Description of the task: The copy you produce must hold every record exactly, and none of the images.

Data supplied:

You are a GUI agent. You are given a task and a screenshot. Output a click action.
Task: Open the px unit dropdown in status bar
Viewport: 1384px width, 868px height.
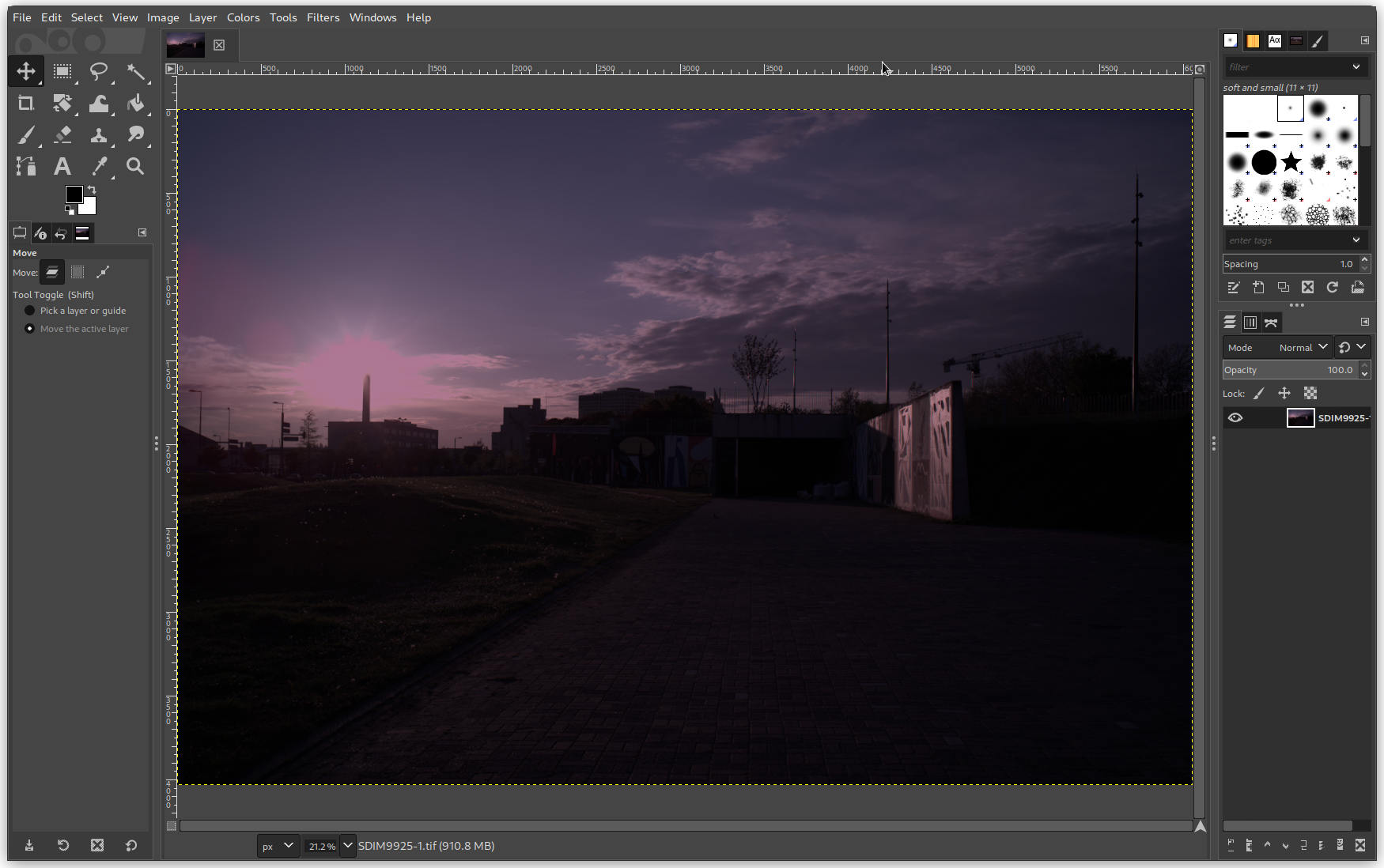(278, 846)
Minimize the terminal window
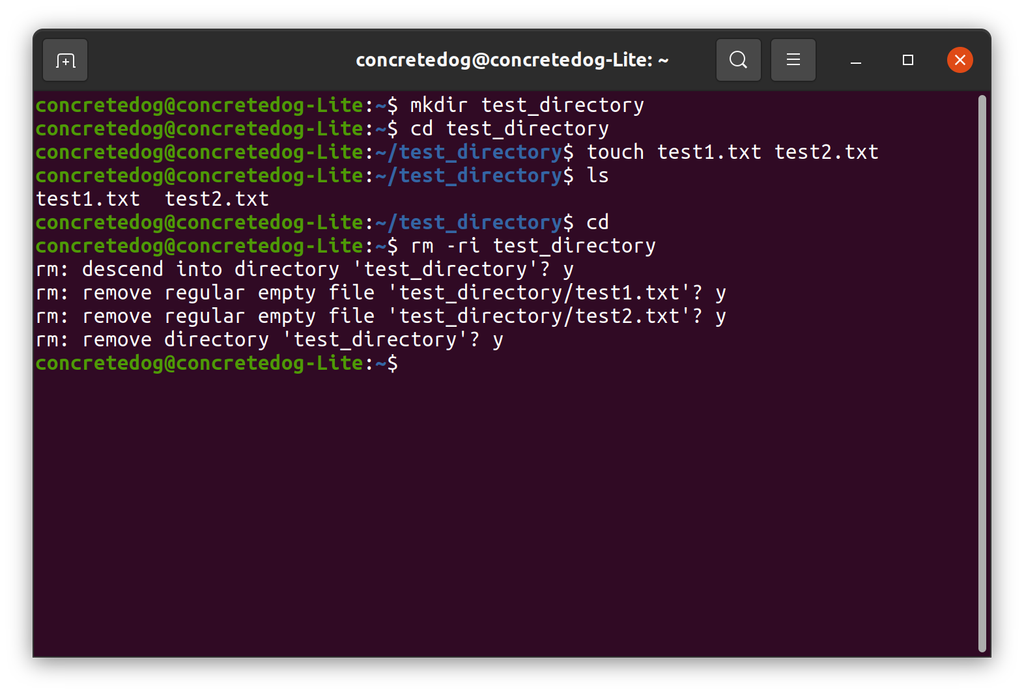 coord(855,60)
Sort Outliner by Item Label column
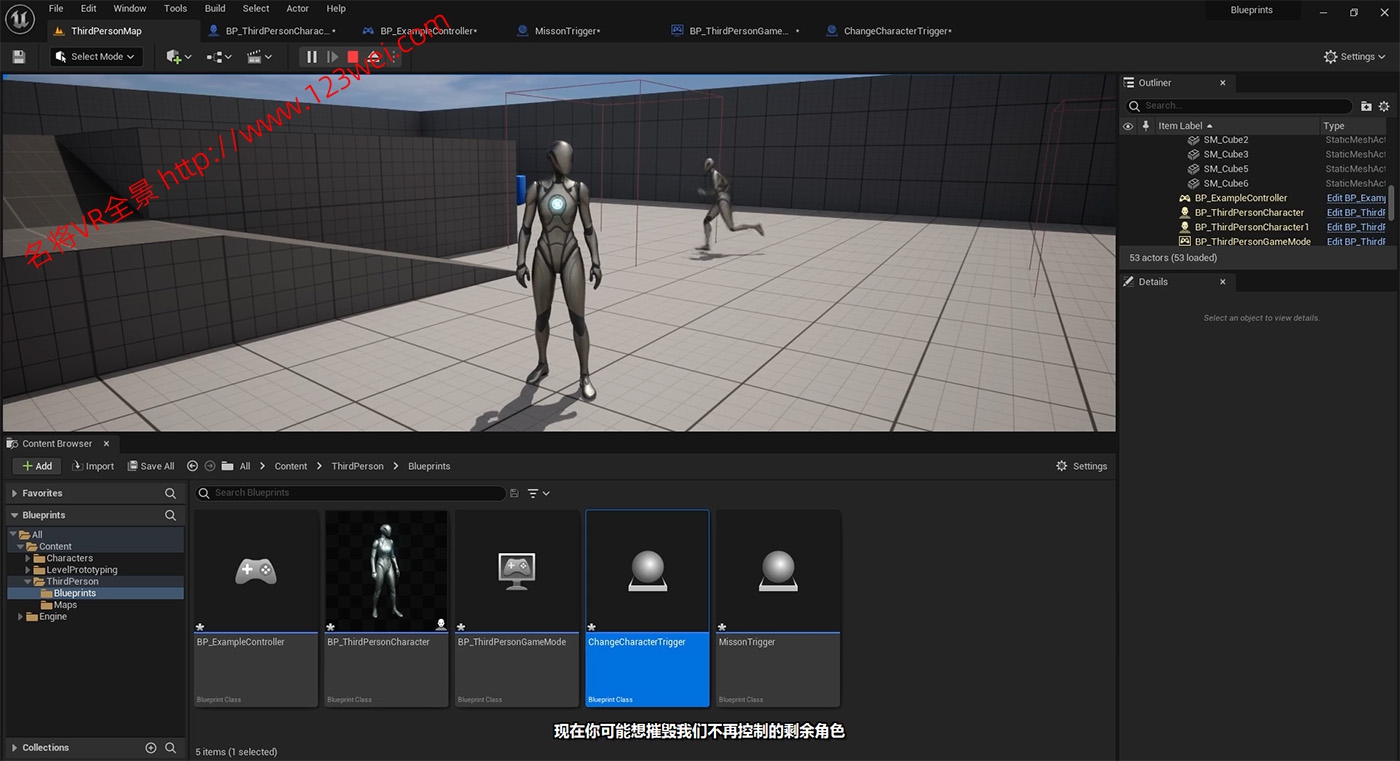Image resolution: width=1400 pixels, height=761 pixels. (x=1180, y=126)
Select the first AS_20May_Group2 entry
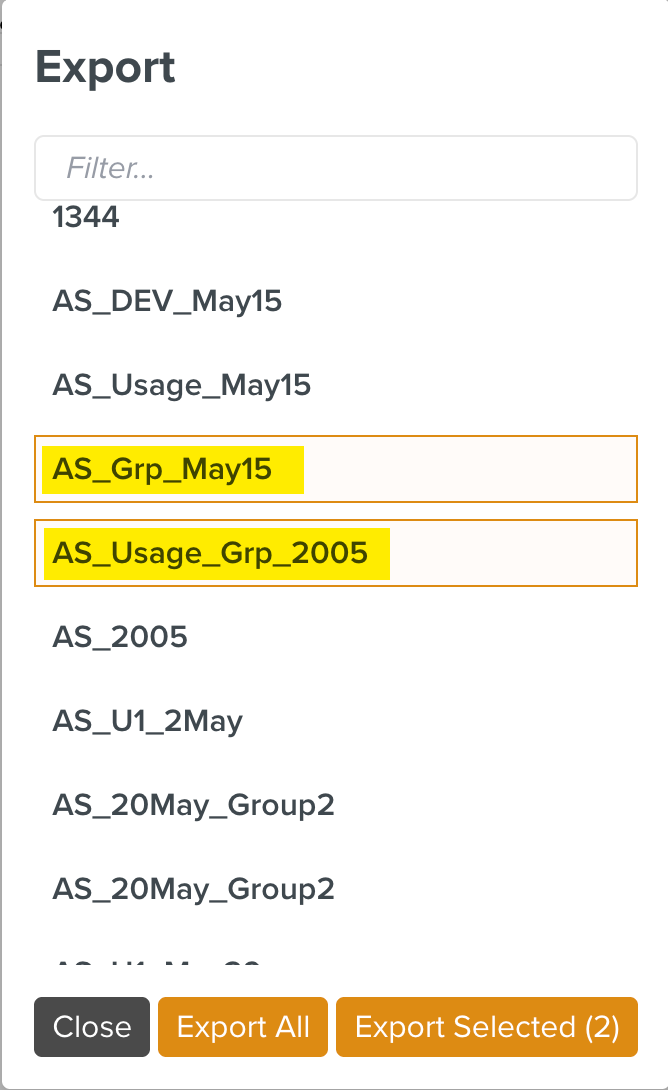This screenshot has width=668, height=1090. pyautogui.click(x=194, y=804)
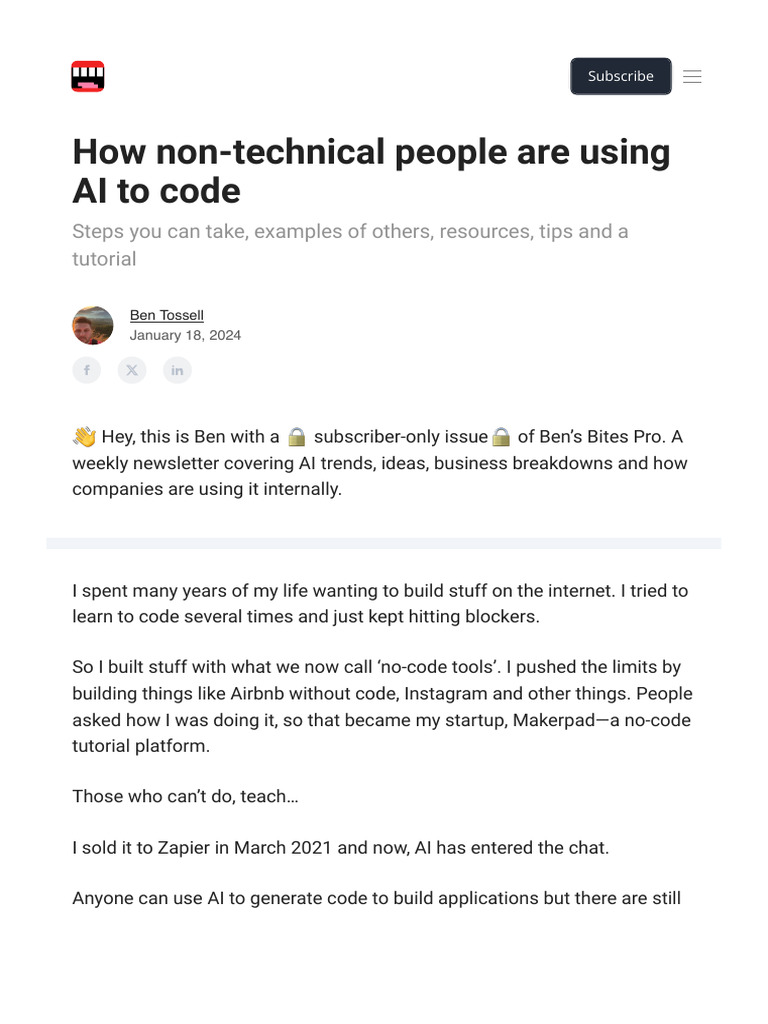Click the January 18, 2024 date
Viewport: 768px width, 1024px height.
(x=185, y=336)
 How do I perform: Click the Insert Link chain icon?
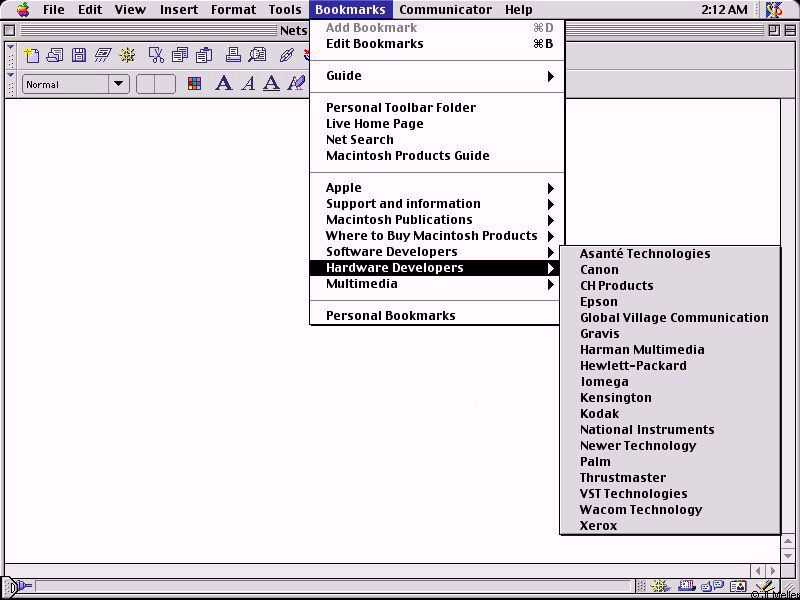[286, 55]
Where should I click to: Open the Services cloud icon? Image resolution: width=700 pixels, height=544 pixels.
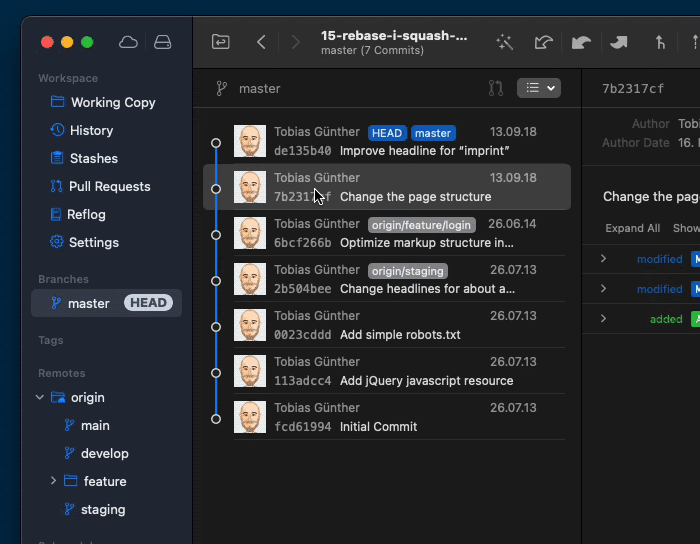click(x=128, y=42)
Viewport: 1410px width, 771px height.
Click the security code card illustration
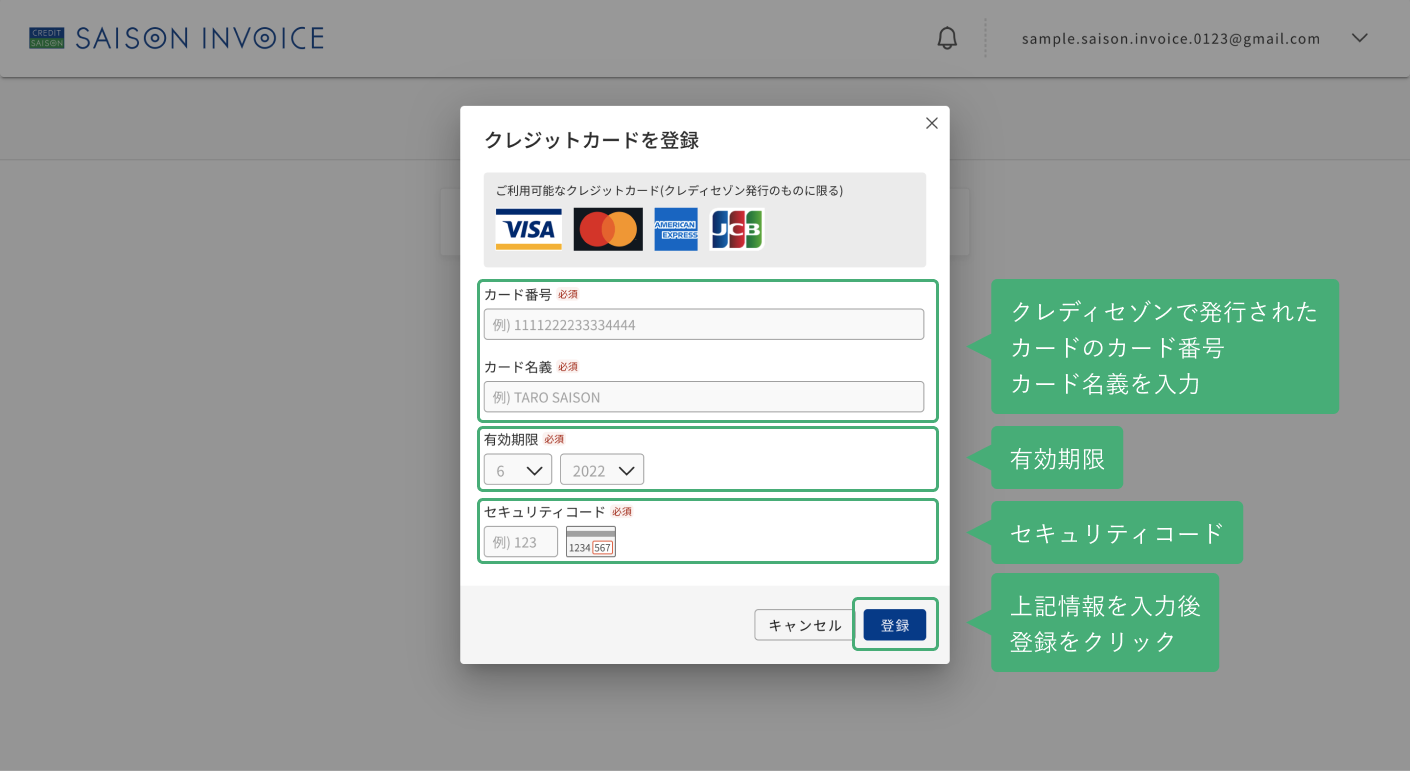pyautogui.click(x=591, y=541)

Result for this exercise:
You are a GUI agent. You are given a task and a screenshot. Output a click action.
Task: Open the px unit dropdown in status bar
Viewport: 1384px width, 868px height.
(278, 846)
Minimize the terminal window
 coord(855,60)
Sort Outliner by Item Label column
Image resolution: width=1400 pixels, height=761 pixels. (x=1180, y=126)
Select the first AS_20May_Group2 entry
This screenshot has width=668, height=1090. pyautogui.click(x=194, y=804)
Click the January 18, 2024 date
Viewport: 768px width, 1024px height.
(x=185, y=336)
 How do I perform: Click the Insert Link chain icon?
[286, 55]
Where should I click to: Open the Services cloud icon? Image resolution: width=700 pixels, height=544 pixels.
click(x=128, y=42)
Viewport: 1410px width, 771px height.
Click the security code card illustration
pyautogui.click(x=591, y=541)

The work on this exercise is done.